## Excerpt provided
--- --- ---
The topological Hochschild homology spectrum of a commutative ring spectrum \(R\) can be modeled by the tensor \(R \otimes S^1\) of \(R\) with the \(1\)-sphere. The tensor \(\Lambda_X R = R \otimes X\) of \(R\) with a more general space \(X\) is also known as the Loday construction and has been studied by M.Brun, G. Carlsson and B. I. Dundas [Adv. Math. 225, No. 6, 3166-3213 (2010; Zbl 1208.19003)]. The purpose of the present work is to calculate the homotopy groups \(\Lambda_X R\) when \(R\) is the Eilenberg-Mac Lane spectrum \(H \mathbb F_p\) at a prime \(p \geq 5\), the space \(X\) is either an \(n\)-sphere \(S^n\) or an \(n\)-torus \(T^n\), and \(n\leq p\).
--- --- ---
## Problem statement
According to the excerpt above on topological Hochschild homology, who studied the Loday construction?

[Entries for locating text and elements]
--- --- ---
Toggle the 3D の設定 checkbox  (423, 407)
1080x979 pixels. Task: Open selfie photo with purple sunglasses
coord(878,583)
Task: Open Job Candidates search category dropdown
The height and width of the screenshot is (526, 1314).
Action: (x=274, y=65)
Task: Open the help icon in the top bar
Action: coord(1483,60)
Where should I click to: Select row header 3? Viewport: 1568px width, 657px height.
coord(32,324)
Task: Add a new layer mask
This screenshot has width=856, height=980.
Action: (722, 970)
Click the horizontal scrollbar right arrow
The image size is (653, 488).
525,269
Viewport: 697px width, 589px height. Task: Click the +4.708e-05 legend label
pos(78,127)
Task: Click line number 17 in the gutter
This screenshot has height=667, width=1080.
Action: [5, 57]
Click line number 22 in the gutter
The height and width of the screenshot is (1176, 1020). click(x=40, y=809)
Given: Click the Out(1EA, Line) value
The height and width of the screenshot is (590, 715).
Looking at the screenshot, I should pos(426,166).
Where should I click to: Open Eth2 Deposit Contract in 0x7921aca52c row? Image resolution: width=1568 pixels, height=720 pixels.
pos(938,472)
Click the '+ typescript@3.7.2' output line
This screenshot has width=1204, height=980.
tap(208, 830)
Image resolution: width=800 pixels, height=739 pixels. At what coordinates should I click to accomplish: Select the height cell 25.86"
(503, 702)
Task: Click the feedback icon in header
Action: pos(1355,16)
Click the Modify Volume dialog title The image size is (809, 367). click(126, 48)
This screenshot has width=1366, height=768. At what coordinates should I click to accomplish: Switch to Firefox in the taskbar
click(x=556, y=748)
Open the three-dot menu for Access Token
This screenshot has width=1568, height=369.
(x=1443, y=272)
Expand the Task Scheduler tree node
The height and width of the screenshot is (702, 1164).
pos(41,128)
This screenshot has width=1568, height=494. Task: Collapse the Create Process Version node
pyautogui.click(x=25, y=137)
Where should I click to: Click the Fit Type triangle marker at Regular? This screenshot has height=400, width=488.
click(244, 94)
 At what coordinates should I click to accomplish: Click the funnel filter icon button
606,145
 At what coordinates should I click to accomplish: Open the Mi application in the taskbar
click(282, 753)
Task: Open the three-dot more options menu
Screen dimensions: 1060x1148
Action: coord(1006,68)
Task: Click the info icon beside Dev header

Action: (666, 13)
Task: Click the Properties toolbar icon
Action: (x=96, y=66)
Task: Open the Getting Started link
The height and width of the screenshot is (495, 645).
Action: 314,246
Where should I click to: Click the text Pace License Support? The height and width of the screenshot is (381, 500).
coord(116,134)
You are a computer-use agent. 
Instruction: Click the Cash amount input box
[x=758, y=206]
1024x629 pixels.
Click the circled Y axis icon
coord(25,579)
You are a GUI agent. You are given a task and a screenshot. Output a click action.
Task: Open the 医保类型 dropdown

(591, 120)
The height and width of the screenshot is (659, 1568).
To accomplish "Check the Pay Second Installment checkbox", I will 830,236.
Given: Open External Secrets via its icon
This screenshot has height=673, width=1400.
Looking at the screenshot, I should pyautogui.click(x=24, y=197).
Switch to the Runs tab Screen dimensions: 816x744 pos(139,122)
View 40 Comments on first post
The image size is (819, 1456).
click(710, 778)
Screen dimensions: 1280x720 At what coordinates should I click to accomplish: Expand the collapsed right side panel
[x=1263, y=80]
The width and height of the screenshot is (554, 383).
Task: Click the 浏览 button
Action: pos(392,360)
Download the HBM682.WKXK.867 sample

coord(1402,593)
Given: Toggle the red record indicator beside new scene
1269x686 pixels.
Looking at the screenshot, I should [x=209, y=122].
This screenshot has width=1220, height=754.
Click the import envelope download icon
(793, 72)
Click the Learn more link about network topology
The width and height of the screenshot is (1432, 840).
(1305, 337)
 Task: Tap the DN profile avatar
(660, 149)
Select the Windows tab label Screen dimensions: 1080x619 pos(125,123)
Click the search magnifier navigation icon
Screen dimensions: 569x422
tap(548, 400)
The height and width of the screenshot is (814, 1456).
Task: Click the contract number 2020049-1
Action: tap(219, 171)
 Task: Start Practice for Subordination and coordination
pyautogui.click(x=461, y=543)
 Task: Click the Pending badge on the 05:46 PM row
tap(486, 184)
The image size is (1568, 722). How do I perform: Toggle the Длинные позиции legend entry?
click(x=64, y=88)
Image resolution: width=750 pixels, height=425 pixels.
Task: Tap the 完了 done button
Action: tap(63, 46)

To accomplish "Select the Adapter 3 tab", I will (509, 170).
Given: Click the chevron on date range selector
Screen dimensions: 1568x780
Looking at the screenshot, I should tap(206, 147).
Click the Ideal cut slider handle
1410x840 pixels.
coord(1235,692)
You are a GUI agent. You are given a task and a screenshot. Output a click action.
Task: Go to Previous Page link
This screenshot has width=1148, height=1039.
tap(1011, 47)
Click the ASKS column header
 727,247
--- --- ---
## Exercise response
M. Brun, G. Carlsson and B. I. Dundas